昨年から今年にかけて観た映画のレビューがまだまだたまっているので、それぞれ短めに書きます。まだレビューを書いてない作品はいっぱいありますが、まずはこれで御勘弁を。

◎ワイルド7
★★★
あの「ワイルド7」を映画化とは!小学生時代、原作に憧れた身としては心配と興奮が交錯。バイクアクション、頑張っている。物語展開も面白い。なかなか公道等でこれだけのアクションシーンを撮るのは大変だっただろう。ロケ地は小倉らしいが、これは、「おっぱいパレー」等で築かれた、羽住監督と北九州市との信頼関係に依るところが大きい。これは、地方の映画文化発展にもいい傾向だ。残念なのは、原作の設定を現代に置き換える作業に腐心しすぎたのか、「ワイルド7」がやや「マイルド7」になった点。後半、機動隊のぞんざいな扱われ方も含め、もう少しワイルドだぜえ、と行きたかったかな。

◎聯合艦隊司令長官 山本五十六
★★
「八日目の蝉」と同じ、成島出監督とは思えないなあ。役者さんたちは熱演なのだが、密室での会話劇が中心で、いくら史実を基調とした重厚な歴史劇と言っても、緩急のない演出はちょっと辛い。合間の特撮も、スケール感がないのはどうしてだろう。僕が現在最も評価している特撮の名手・沸田監督らしさがあまり感じられない仕上がりが少し残念。

◎マイウェイ 12000キロの真実
★★★★
韓国映画なので、日本軍の描き方に賛否両論あるのは仕方ないと思うが、戦闘シーンの迫力、命知らずの撮影は、かつての香港映画を思い出す。ノルマンディー上陸作戦は「プライベートライアン」での描写が最高とは思うが、ここにはハリウッド的な「きれいさ」は全くなく、壮絶な泥臭さが漂う。やはり、世界の映画界を見ても、韓国映画は勢いがある。突っ込み所は満載だし、主人公の心情の変化を描ききれてない部分はあるものの、戦争に翻弄される兵士たちの過酷な運命を描いたエネルギッシュな力作。

◎ALWAYS 三丁目の夕日 64
★★★
三丁目の住人たちによる、ノスタルジーと人情2作目までに使い果たした感があるかな。観ている間は涙が何度も何度もあふれたが、少し時間が経つとあまり印象が残っていないのは何故だろう。ベタに徹するのがこのシリーズのいいところだが、二作目と三作目は、一作目の指輪を巡るエピソードを超えてない。ちなみに、僕も64年生まれ。僕らは、テクノロジーの発展が一般の家庭生活に影響を及ぼしたことが肌身で実感できる世代なのね、としみじみ思う。3Dで観たが、東京タワーが飛び出すシーンは良かった。あと、涙が出ると3Dメガネが邪魔と言うことに初めて気づく。

◎ものすごくうるさくて、ありえないほど近い
★★★★
「きみに読む物語」のスティーブン・ダルドリー監督の最新作。

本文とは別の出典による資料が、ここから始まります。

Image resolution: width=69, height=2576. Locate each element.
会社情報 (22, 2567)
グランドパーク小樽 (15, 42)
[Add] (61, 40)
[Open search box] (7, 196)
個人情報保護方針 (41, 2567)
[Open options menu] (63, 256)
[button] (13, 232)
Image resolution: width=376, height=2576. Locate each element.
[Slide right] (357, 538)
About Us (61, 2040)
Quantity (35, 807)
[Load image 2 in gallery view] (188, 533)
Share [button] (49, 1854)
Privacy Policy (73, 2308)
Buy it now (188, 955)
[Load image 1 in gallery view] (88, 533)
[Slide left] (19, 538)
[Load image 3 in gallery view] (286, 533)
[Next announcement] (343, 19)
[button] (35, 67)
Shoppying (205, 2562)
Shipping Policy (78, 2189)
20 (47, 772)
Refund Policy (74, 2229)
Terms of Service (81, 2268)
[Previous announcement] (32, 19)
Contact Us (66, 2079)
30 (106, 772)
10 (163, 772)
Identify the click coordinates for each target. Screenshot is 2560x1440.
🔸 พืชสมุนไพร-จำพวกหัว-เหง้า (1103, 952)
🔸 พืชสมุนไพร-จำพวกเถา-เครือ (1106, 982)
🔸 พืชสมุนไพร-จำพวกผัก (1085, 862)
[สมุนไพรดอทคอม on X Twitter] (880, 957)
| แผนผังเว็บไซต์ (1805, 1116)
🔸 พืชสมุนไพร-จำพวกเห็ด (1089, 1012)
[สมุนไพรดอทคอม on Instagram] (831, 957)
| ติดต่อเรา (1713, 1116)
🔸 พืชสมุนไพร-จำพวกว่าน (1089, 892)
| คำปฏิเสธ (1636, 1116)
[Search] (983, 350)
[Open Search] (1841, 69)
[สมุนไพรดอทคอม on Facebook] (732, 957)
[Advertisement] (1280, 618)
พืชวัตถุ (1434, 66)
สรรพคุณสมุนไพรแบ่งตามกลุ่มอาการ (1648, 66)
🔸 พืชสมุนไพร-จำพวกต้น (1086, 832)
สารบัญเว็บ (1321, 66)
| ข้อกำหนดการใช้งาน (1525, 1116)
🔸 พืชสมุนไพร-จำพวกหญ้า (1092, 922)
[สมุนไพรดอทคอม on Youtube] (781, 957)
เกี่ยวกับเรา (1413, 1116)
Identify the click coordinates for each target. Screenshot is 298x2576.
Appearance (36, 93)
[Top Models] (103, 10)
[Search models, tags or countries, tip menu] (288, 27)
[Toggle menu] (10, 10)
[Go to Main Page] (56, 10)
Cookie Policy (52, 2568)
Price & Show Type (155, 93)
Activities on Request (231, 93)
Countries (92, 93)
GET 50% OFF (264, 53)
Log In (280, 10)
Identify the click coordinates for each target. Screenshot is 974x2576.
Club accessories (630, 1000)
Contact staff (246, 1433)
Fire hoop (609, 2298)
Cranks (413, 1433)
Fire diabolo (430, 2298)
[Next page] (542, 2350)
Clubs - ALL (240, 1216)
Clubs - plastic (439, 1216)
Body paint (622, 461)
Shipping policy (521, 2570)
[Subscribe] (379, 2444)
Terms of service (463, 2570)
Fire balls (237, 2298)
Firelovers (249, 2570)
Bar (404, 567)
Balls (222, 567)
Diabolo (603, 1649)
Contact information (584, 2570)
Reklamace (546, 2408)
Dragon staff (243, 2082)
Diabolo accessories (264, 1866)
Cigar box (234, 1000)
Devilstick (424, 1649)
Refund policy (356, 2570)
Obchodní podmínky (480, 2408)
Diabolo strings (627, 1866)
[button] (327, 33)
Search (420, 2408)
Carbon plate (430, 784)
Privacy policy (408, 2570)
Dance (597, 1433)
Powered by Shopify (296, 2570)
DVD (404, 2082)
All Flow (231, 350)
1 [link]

3・11同時多発テロで命を失った男が残したメッセージを、息子である少年が街を旅し、様々な人と出会いながら、見つけて行く。少年の繊細な気持ちが感じられる演出はさすがで、「リトル・ダンサー」以来、この監督さんの手腕は本当に見事。伝えられていく人の「想い」を描いた秀作。

◎キツツキと雨
★★★
いわゆる、映画製作の裏側を描いた、バックステージ物だ。不本意な題材の映画を押し付けられ、現場から逃げ出してしまうような若い監督と、映画に協力をするようになった木こりのお話。監督役の小栗旬氏、木こり役の役所広司氏ともに好演。最初は胡散臭く思っていた地元の木こりが、自分の息子と監督が同じ名前と知ってから親近感が湧き、次第に地元スタッフとして映画づくりにはまっていく様がおかしい。山口県での映画づくりをお手伝いするうちにはまって会社まで辞めてしまった僕に完全にダブって、映画館で大笑いしてしまった。ただ、劇中の映画を、ゾンビ映画にしなくても…と思ったのは正直な感想。

◎テルマエロマエ
★★★
おバカなお話を、大真面目に作っている点に好感。チネチッタスタジオを使った古代ローマのシーンなどは観るべきところ大いにあり。前半のギャグは笑わせてくれるし、後半の史劇と現代日本人が絡んでくる辺りもよく練られている。ただし、演出が少々テレビドラマ的で、せっかくのスケール感が惜しい点があったかも。

◎宇宙兄弟
★★★
この作品の森義隆監督の「ひゃくはち」は大傑作だ。高校野球を題材に、青春の躍動感と挫折感を鮮やかに表現した、エネルギッシュな秀作だった。その森監督の新作ということで期待して鑑賞。「宇宙」を表現した日本映画では最高位に位置するだろう。宇宙に挑む兄弟の描写は、「ひゃくはち」を彷彿とさせる。ただし、月での重力の描き方や外国人俳優の扱いにもう少し配慮すれば、もっと傑作になっただろうに、と思う。後半の展開は賛否両論あろうが、僕は好感が持てた。ただ、未完の原作人気漫画に振り回されて感は少しある。

◎幸せの教室
★★★
コメディなのか、恋愛映画なのか、中途半端な作品だが、日本と違って無試験で基本的に誰でも入れるアメリカの短大の教育システムはなかなか興味深い。ドラマを描くと言うより、学歴が理由でリストラされ、大学に入学した中年主人公の貴重な「経験」をライトタッチで描いた物語。その「経験」こそがこの映画の魅力であり、そこに余り複雑で深いものを求めてはいけない。そういう意味ではこの邦題「幸せの教室」は違うかも。